**** MATERIAL PROVIDED
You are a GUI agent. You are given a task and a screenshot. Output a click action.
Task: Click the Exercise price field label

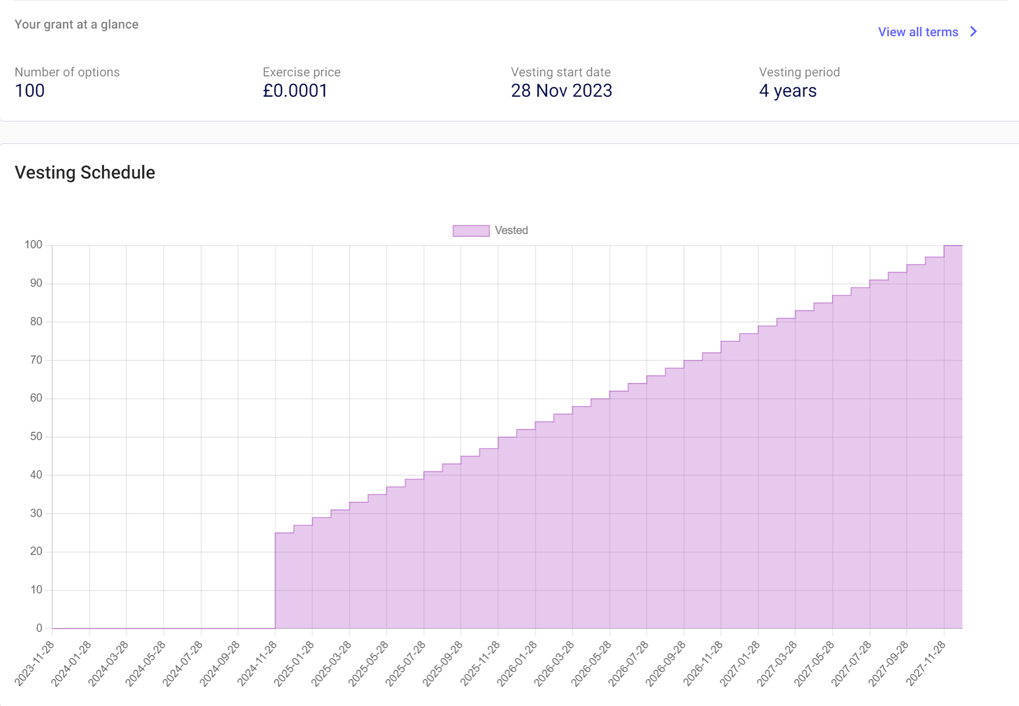click(x=301, y=72)
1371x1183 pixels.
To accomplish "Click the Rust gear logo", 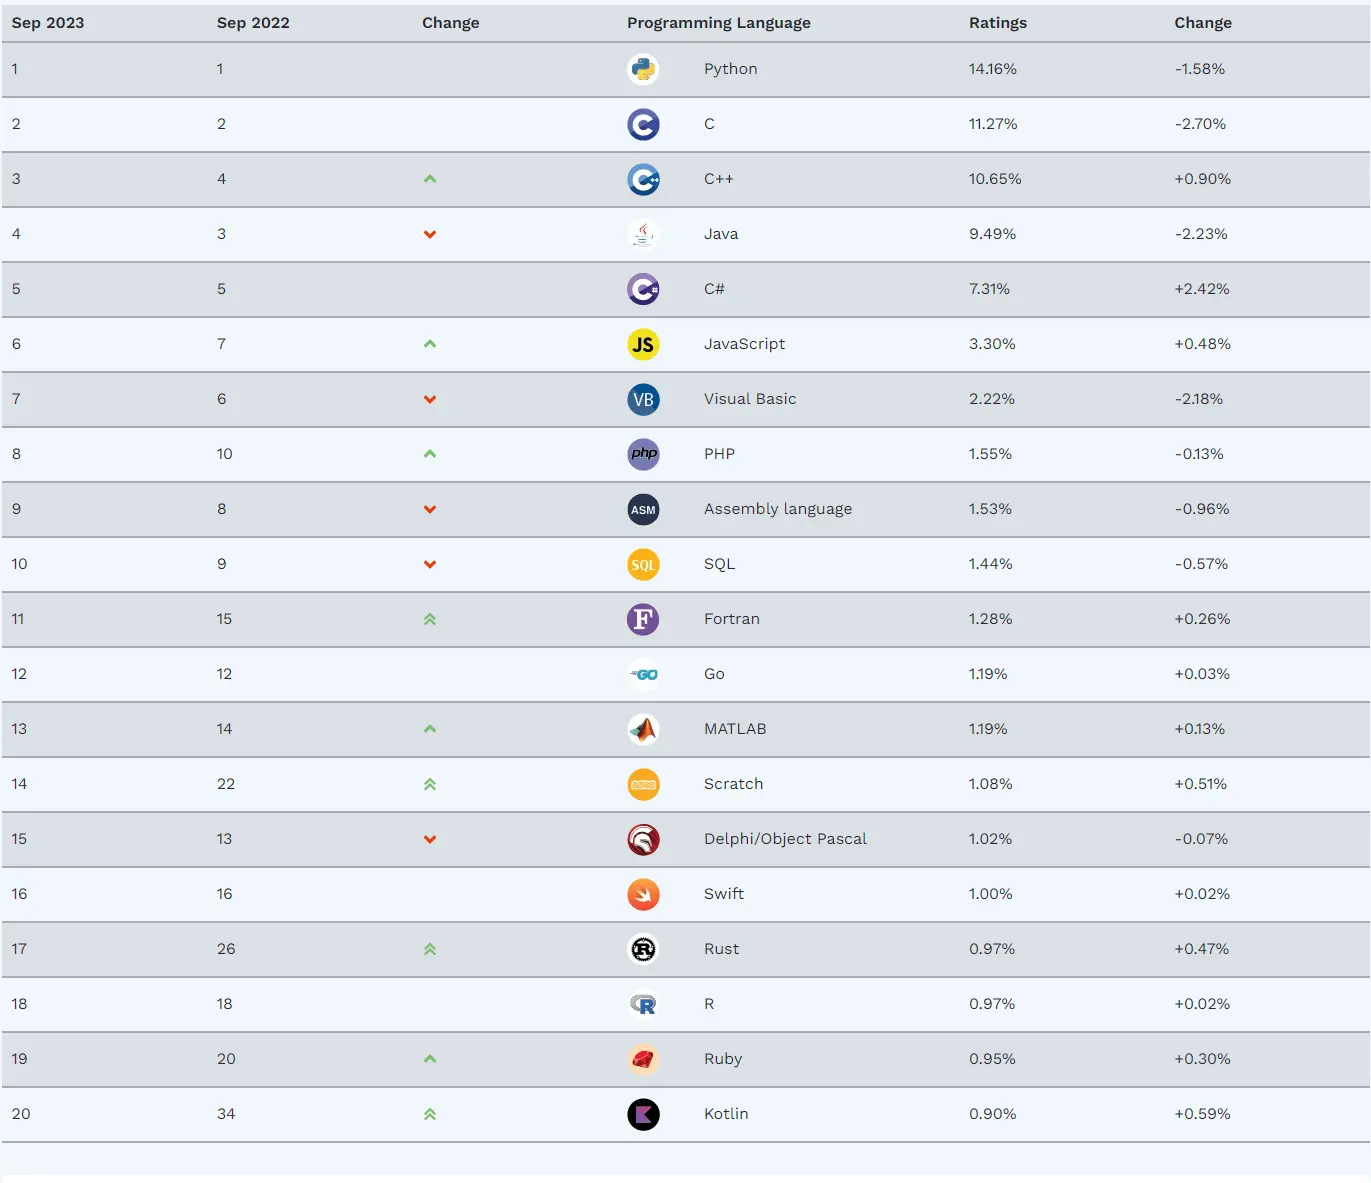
********
### INSTRUCTIONS FOR THE TASK
Skip the pictures, then write out every entry exactly.

### FINISHED TASK
You are a GUI agent. You are given a task and a screenshot. Output a click action.
Task: Click the Exercise price field label

click(x=301, y=72)
1371x1183 pixels.
To accomplish "Click the Rust gear logo", 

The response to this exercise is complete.